Writers: Lynne Ramsey, Enda Walsh and Alice Birch
Director: Lynne Ramsey
No children, dogs or hoses were harmed in the making oof Lynne Ramsey’s new film Die My Love based on the novel by Ariana Harwicz about postpartum depression. Screening at the BFI London Film Festival 2025 and starring Jennifer Lawrence and Robert Pattinson, this unusual film takes an immersive approach to presenting a young mother’s growing sense of dislocation from the family and homelife around her, presenting her increasing trauma and its deleterious effects on her relationship in stark terms. But in alienating the viewer from Grace’s pain, it is hard to feel much empathy for her cold detachment.
Grace and Jackson are wild about one another, moving into a dilapidated family home in the countryside where they will raise their son. But Grace quickly becomes frustrated and bored, alone all day and unable to pursue her career as a writer, starting to withdraw into a fantasy life. But when things start to get dangerous with Grace harming herself and wandering off with the baby for hours, Jackson intervenes.

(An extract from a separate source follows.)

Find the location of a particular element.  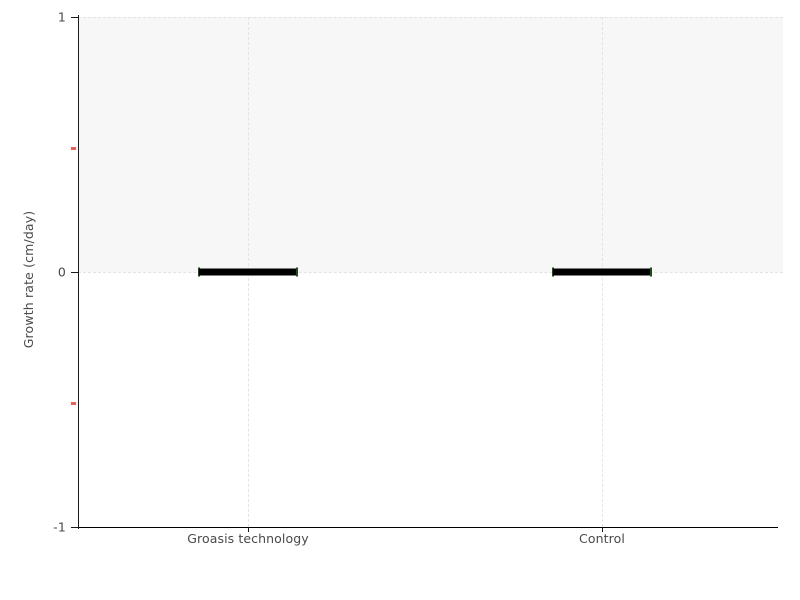

x-tick-label-groasis-technology: Groasis technology is located at coordinates (248, 538).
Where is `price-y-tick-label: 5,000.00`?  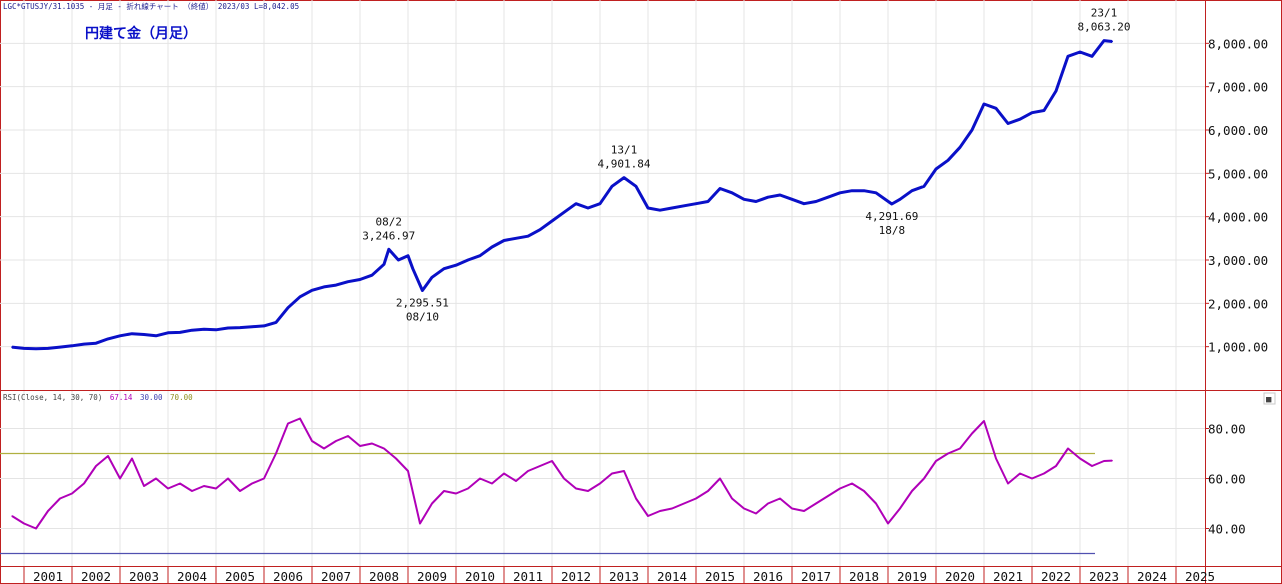 price-y-tick-label: 5,000.00 is located at coordinates (1238, 174).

Ramsey’s film, co-written with Enda Walsh and Alice Birch, is very clear that the bond between mother and child is not the subject and in fact maintains Grace’s protection and caring gentleness with the unnamed baby throughout, and there is no hint of neglect, abandonment, harm or any of the cliches that affect presentations of post-natal depression. Grace’s issue is with herself, her partner and the domestic limitations of their life, a desire to tear it up, cause chaos and return to some of the physical and sexual spontaneity of their early relationship.

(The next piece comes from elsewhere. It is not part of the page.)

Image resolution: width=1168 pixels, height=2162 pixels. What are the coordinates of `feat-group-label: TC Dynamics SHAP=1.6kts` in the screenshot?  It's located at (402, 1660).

This is all told from Grace’s perspective with close-ups of her face that track her changing moods and behaviours, her complete disengagement from the woman she used to be – although Die My Love makes some case for her lack of restraint showing her pushing back against expectations as a mother. And while some of those behaviours are alarming and even funny, especially during a smug party for local families where Grace refuses to play the game, the audience often see Grace’s behaviour as unreasonable rather than beyond her control and it makes it hard to feel for her as things get worse.
Lawrence is excellent as ever as someone retreating and acting out, and much of the film is carried in her wordless responses, and her facial retorts show Grace checking out, building up to excessive reactions. Pattinson gets a fairly raw deal, and Jackson is so muted that the actor has relatively little to work with. Absent for lots of the film, it is only later that he takes charge but there’s little sense of the man, fears for his child’s safety and what he feels about the woman he loves beyond bewilderment.

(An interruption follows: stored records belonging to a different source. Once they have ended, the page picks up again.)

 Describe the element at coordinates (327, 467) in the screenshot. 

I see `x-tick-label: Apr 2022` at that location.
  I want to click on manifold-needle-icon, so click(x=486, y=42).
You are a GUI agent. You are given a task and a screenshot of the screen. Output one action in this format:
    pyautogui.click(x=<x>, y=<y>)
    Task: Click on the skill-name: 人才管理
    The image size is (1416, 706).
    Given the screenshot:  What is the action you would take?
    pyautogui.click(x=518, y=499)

It is an important story to tell but Die My Love is sometimes indulgent – are so many nude scenes necessary, do we need to see quite so much of the couple mooning around the house or in cars – and sometimes overwhelmingly noisy with loud music, the baby crying and a dog barking for much of the first 30-minutes so it’s no surprise that Grace feels the same. But the film spends too much time enjoying Grace’s behaviour and never fully lets us or her understand it.
Die My Love is screening at the BFI London Film Festival 2025 from 8-19 October.